Treatment of the fourth ventricular trap, whether surgical or
non-surgical, poses a risk of certain complications like shunt blockage,
over-drainage leading to ventricular collapse, damage to the adjacent
structures, CSF leak and risk of infection, in addition to the
neurological deficit that might occur due to the progression of the
condition [9]. Amongst these, the risk of infection is one of the
most common complications, which might be acquired through exogenous or
endogenous (haematogenous) routes. Generalised features of fever,
irritability, lethargy, signs of inflammation along the shunt track,
symptoms suggestive of peritonitis and neurological features suggestive
of shunt failure, including signs of raised ICP and altered mental
status, can develop. After confirming the diagnosis through blood
cultures, CSF analysis and imaging, a shunt is removed, followed by
draining, and usage of intravenous bactericidal drugs. Reapplication of
a new shunt is planned later on. The prognosis after prompt treatment of
trapped fourth ventricles is dependent on multiple factors, including
but not limited to the treatment modality employed, time elapsed,
presence of an underlying condition, age and overall health status of
the patient. Most patients do experience symptomatic relief,
particularly marked with respect to headache, vomiting, ataxia and
cranial nerve deficits evidenced by the reduction in the length of
cavity on imaging. Timely intervention also curtails the risk of
long-term neurological deficits and developmental delays, although
certain issues such as shunt dependency and infection can arise. Early
diagnosis and intervention reduces the chances of irreversible
neurological deficits and improves the long-term outcomes, improve
survival as well as quality of life in such children, while reducing the
risk of complications. In view of the potentially life-threatening
complications that can arise, long-term follow-up and monitoring are
extremely vital. This will facilitate early detection of complications
and thereby a better neurological outcome.
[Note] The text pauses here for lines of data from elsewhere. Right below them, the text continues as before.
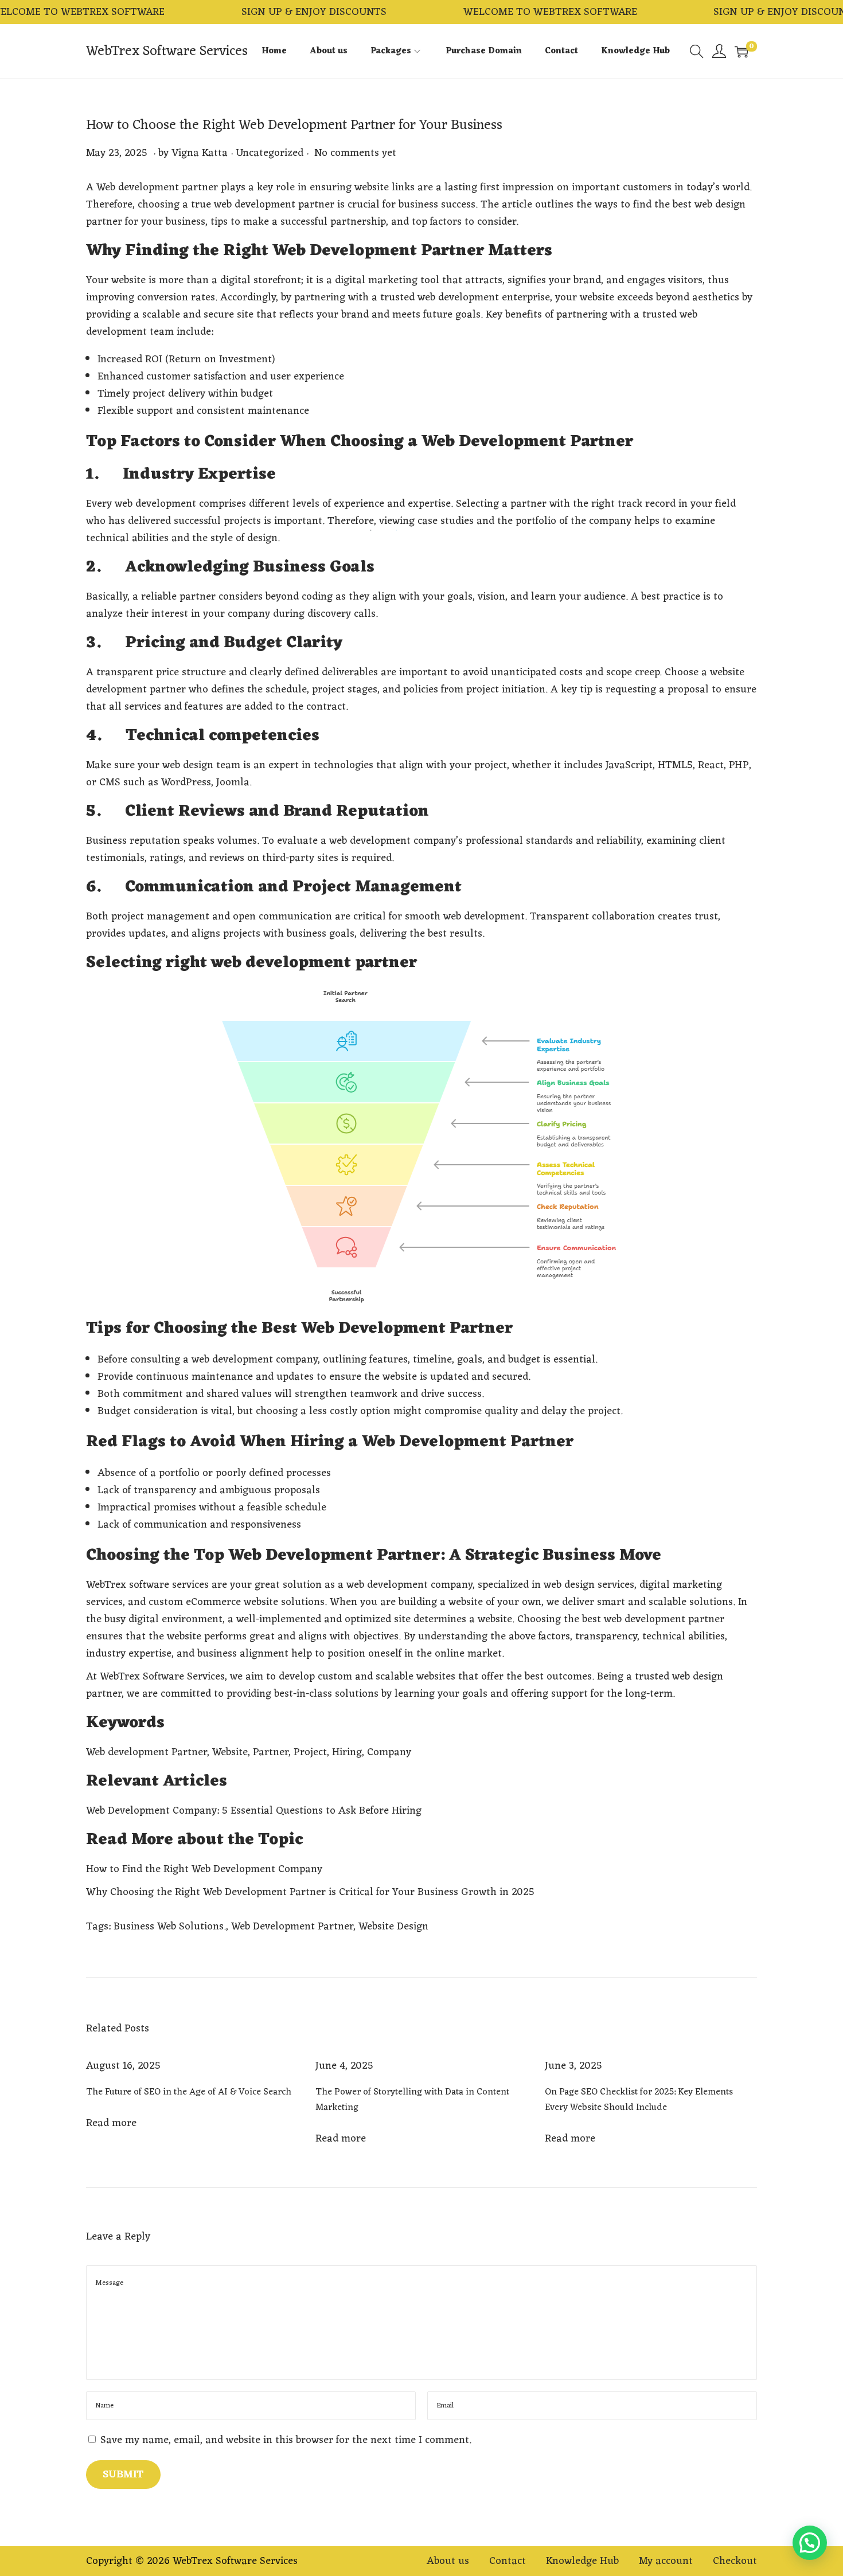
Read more (111, 2123)
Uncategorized (269, 153)
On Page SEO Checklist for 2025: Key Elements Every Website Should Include (639, 2100)
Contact (507, 2561)
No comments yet (355, 153)
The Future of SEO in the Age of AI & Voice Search (188, 2092)
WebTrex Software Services (167, 52)
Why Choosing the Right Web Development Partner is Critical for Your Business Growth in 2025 (310, 1892)
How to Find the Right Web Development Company (204, 1869)
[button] (810, 2543)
Additionally, any recurrence
due to scarring, blockage of shunt or infection can be detected before
significant symptoms arise. It can be done by serial imaging in addition
to monitoring of symptomatic improvement and assessment of developmental
milestones attained. The aspect of psychosocial support is indispensable
in such cases, more so with complications or neuronal deficits [11].